There should have been no funds appropriated, much less allocated, until that detailed plan was provided and was satisfactory to Congress. Of course, the flip side of that, is Congress should appropriate and allocate the relevant funds, if the plan was sufficient: Congress should not micromanage the thing.

But Congress didn’t, and it won’t any time soon.

Timid is as Timid Does

Progressive-Democrat President Joe Biden is upset that Russian President Vladimir Putin attacked, again and extensively, Ukraine’s power infrastructure. He said, through his National Security Council’s Spokesperson Adrienne Watson,

This bombardment—part of a series of Russian attacks on Ukraine’s critical infrastructure— is a terrible reminder of Vladimir Putin’s efforts to break the spirit of the Ukrainian people and plunge them into darkness[.]

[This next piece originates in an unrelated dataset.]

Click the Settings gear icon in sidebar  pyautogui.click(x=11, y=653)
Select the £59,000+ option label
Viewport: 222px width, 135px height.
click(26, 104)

Here is our President yapping like a porch dog from the safety of his NSC porch, along with (to mix metaphors) furiously wagging his finger at the barbarian.

While doing precisely nothing material to help the Ukrainians.

Biden is, for instance, holding up transfer of badly needed air defense systems, including Patriot and Stinger, while only “soon” will F-16s start arriving in Ukrainian inventory. Biden has chosen to do nothing regarding delivery of drone and anti-drone systems to Ukraine, forcing them to use those expensive Patriots they do have on far cheaper inbound drowns and missiles. Biden has chosen to do nothing regarding paying for the transfers he has deigned authorize, the lack of which pay-fors are at the core of Republican objections to further expenditures in favor of Ukraine.

Pay Their Fair Share

Progressive-President Joe Biden is busily trying to raise taxes in his never ending effort to get the Evil Rich to Pay Their Fair Share™.

Here are some numbers and a couple of graphs, via The Wall Street Journal‘s editors:

…for 2021 show that the top 1% of Americans reported 26.3% of the country’s adjusted gross income, while paying 45.8% of total income taxes.

This graph shows the trend of taxes paid and who pays them over the course of this century:

Yet Biden, Progressive-Democrat Senate Majority Leader Chuck Schumer (NY), Progressive-Democrat Senate Majority Whip Dick Durbin (IL), and the rest of Biden’s Party syndicate, individually and as a group, flat refuse to say what they believe that fair share should be. Plainly, that’s because they’ve already defined among themselves, that fair share to be All of It.

This is illustrated by the tax increases that Biden is actively pushing this year. Per a Tax Foundation analysis,

The tax increases would substantially increase marginal tax rates on investment, saving, and work, reducing economic output by 2.2% in the long run, wages by 1.6%, and employment by 788,000 full-time equivalent jobs. On a gross basis, we estimate Biden’s FY 2025 budget would increase taxes by about $4.4 trillion over that period [of 2024 to 2034]. After taking various credits into account, the increase would be about $3.4 trillion[.]
[Biden’s] tax changes…include “additional taxes on high earners, higher taxes on US businesses—including increasing taxes that Biden enacted with the Inflation Reduction Act (IRA) —and more tax credits for a variety of taxpayers and activities[.]

As the WSJ editors asked,

Is this not a “fair share” to Mr Biden? Then what would be?

Plainly what would be to Biden and his Party syndicate All of It.

This is the central plank of the Progressive-Democratic Party’s platform this season. And they won’t stop with the Evil Rich as they define down what constitutes “rich” behind their DEI smokescreen.